• SOURCE INFORMATION:
>>
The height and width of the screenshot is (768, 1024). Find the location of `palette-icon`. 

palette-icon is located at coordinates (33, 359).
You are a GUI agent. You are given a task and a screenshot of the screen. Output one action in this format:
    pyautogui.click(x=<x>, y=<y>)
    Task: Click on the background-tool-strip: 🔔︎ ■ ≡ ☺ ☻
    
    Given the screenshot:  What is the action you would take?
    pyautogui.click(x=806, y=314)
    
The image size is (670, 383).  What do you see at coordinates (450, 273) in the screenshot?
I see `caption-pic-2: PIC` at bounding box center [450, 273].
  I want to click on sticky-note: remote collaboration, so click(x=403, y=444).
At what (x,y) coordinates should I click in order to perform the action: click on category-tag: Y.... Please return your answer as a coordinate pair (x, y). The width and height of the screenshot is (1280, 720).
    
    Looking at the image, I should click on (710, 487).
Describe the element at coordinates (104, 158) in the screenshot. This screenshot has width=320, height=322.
<<
>>
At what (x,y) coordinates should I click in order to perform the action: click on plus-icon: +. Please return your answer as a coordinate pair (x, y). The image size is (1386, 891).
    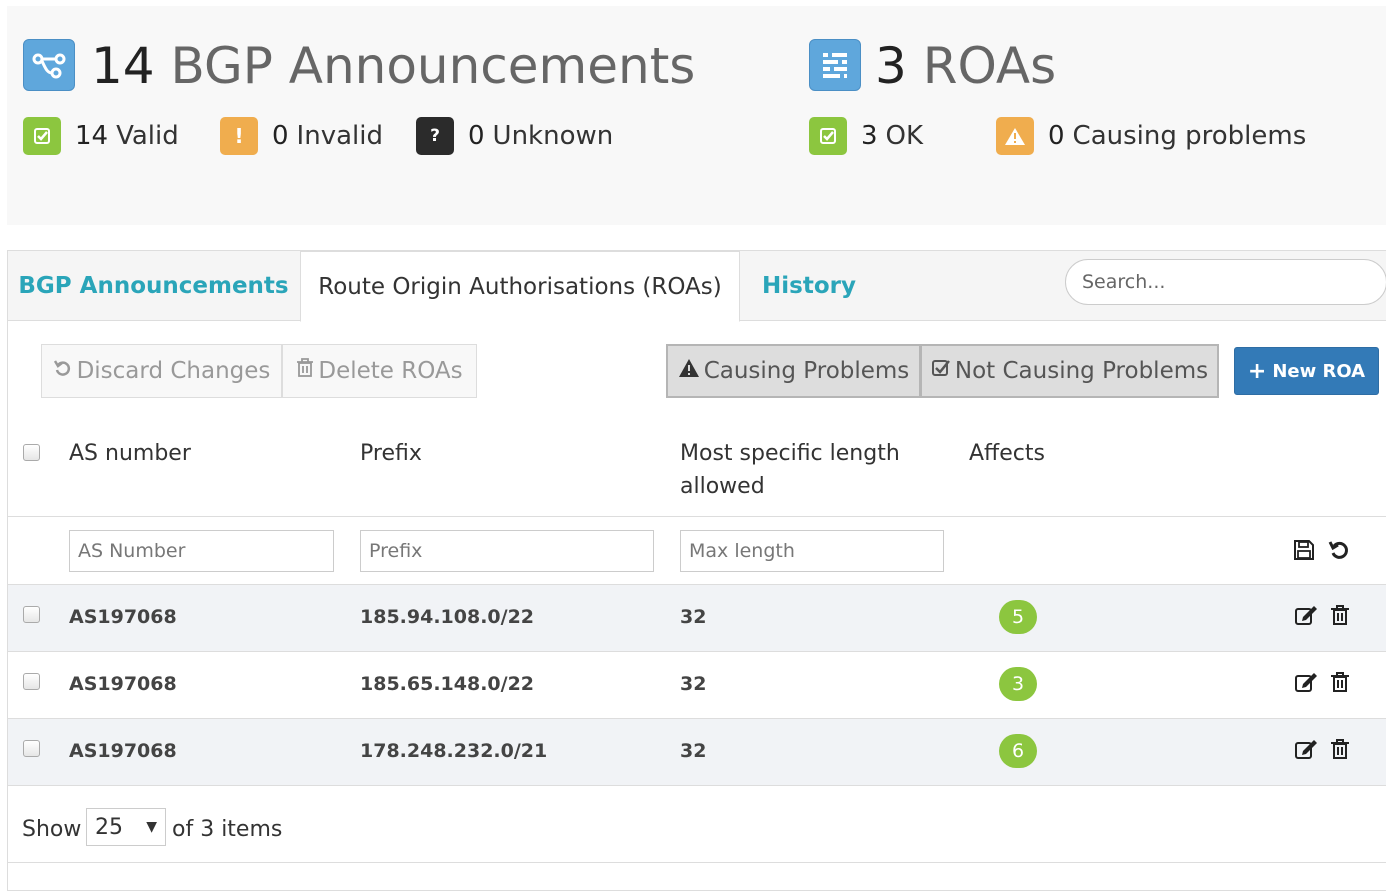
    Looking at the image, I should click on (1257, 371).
<<
>>
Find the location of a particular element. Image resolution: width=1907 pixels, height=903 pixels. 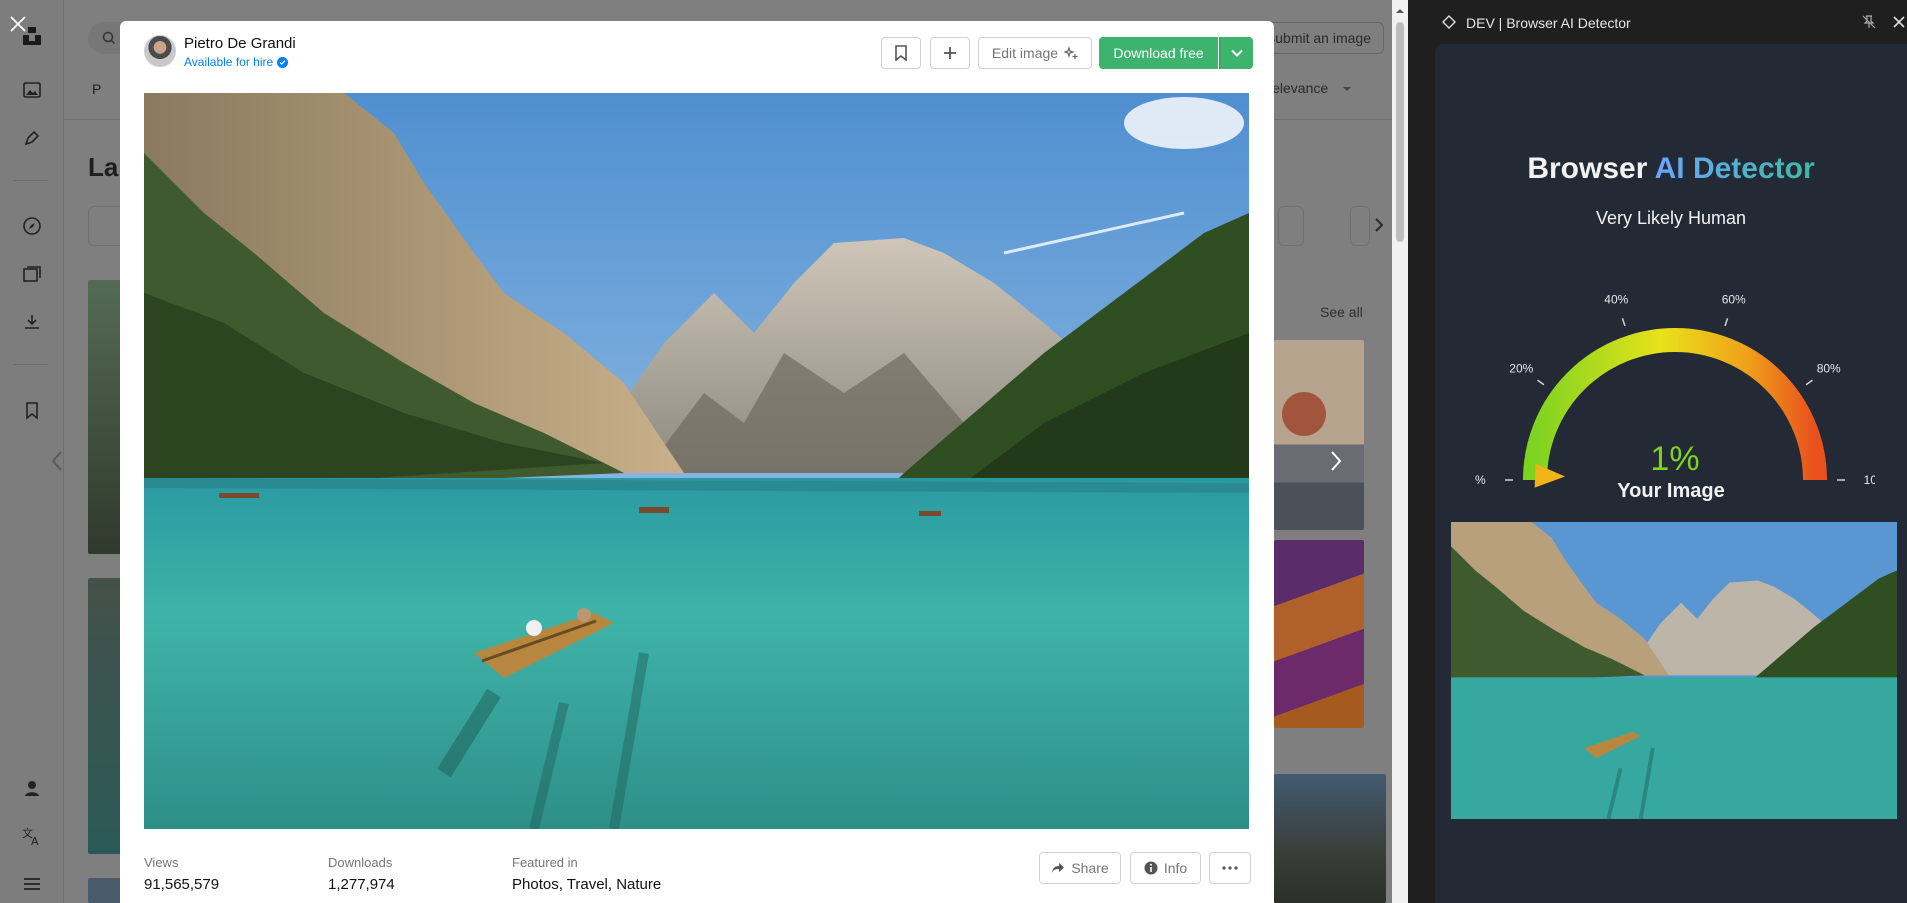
<<
• WORK REQUIRED: Rewrite the lines from the one containing "is (1280, 720)." through the one containing "Describe the element", with "coordinate pair" swapped for "point" and everything else left the same.

• ANSWER TO THE EXERCISE:
At what (x,y) coordinates should I click in order to perform the action: click on category-tag: Y.... Please return your answer as a point (x, y). The width and height of the screenshot is (1280, 720).
    
    Looking at the image, I should click on (710, 487).
Describe the element at coordinates (104, 158) in the screenshot. This screenshot has width=320, height=322.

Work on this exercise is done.